Regioisomerism in NIR-II-emissive semiconducting biradicals for high-performance bioimaging and phototheranostics of tumors.

Abstract

Photothermal agents (PTAs) have received significant attention in medical therapeutic and diagnostic applications. Despite their tremendous development, developing PTAs is challenging when applied to a living body with deep tissue, as it usually leads to attenuated therapeutic efficiency and potential biosafety hazards. Here, we report a molecular isomerization strategy based on NIR-II semiconducting biradicals that boosts the performance of NIR-II phototheranostics. With a stereoisomeric design by precisely manipulating the substitution position of the alkyl side chain, the optimal isomer, α-TBTS, and its nanoparticles (NPs) provide enhanced NIR-II absorption and 63% photothermal conversion capabilities, resulting in efficient photoablation of tumor cells.

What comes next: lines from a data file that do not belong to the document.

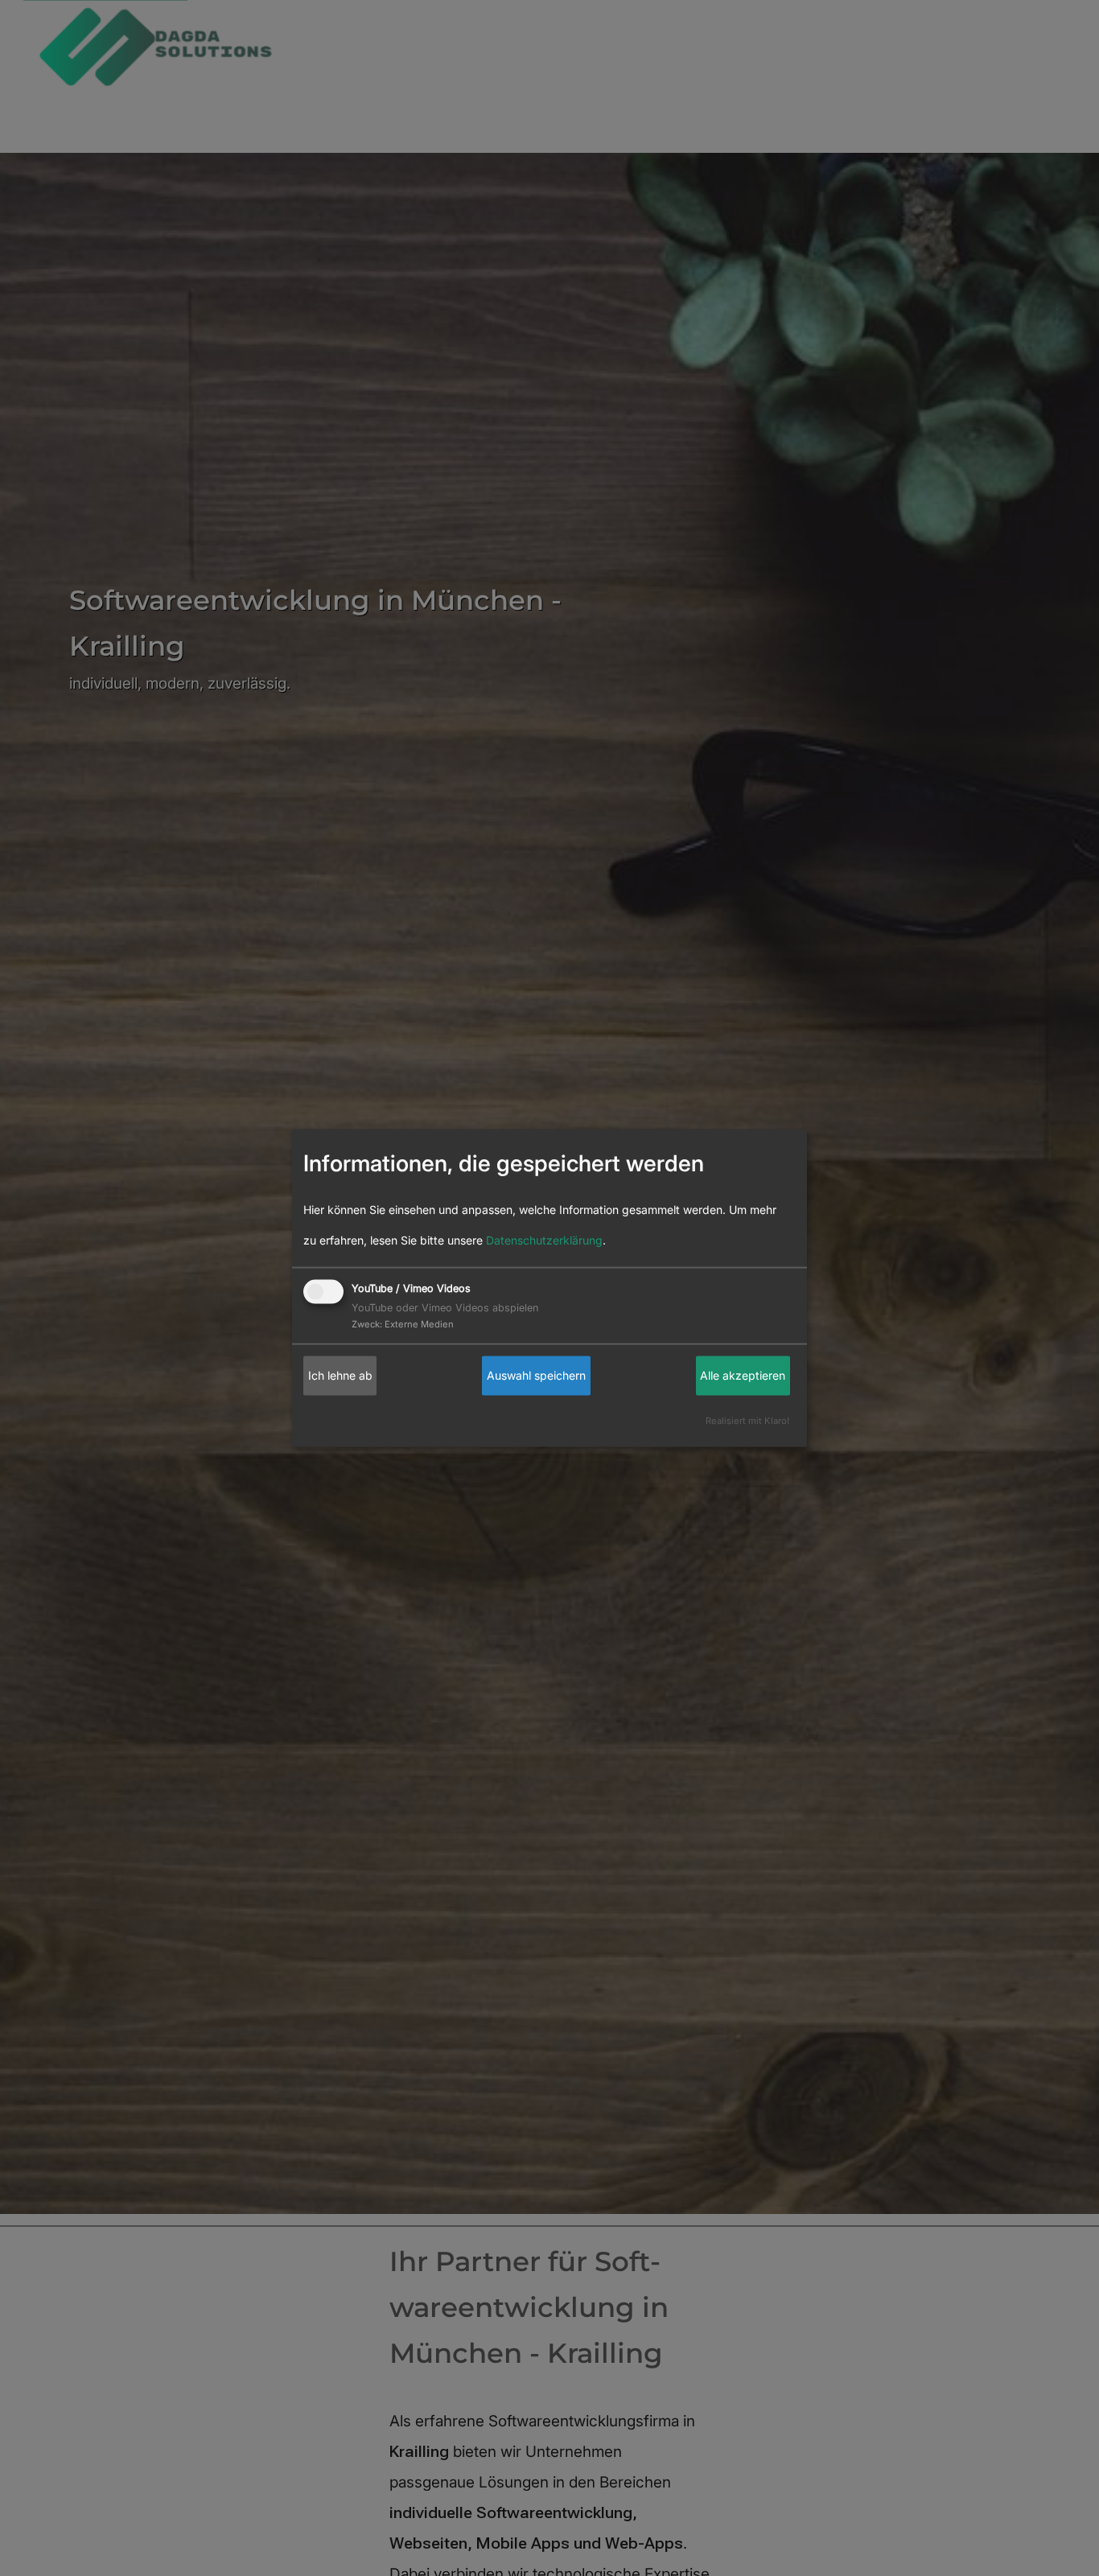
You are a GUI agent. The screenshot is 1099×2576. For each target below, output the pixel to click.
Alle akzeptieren (742, 1375)
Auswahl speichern (536, 1375)
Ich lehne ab (340, 1375)
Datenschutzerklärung (544, 1239)
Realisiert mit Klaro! (747, 1420)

Most importantly, the relationship between the molecular isomerism of these NIR-II theranostics enables enhanced NIR-II performance, which has been proven by theoretical and ultrafast spectroscopy studies. With all these advantages, the α-TBTS nanoplatform has simultaneously achieved high-resolution whole-body NIR-II angiography and trimodal tumor-targeted imaging in vivo. Moreover, α-TBTS NPs efficiently inhibited tumor growth without recurrence upon NIR-II light irradiation, providing good biosafety. This work demonstrates the feasibility of molecular isomerization in multimodal NIR-II biradical PTAs and thus provides a suitable theranostic agent for high-performance tumor phototheranostics.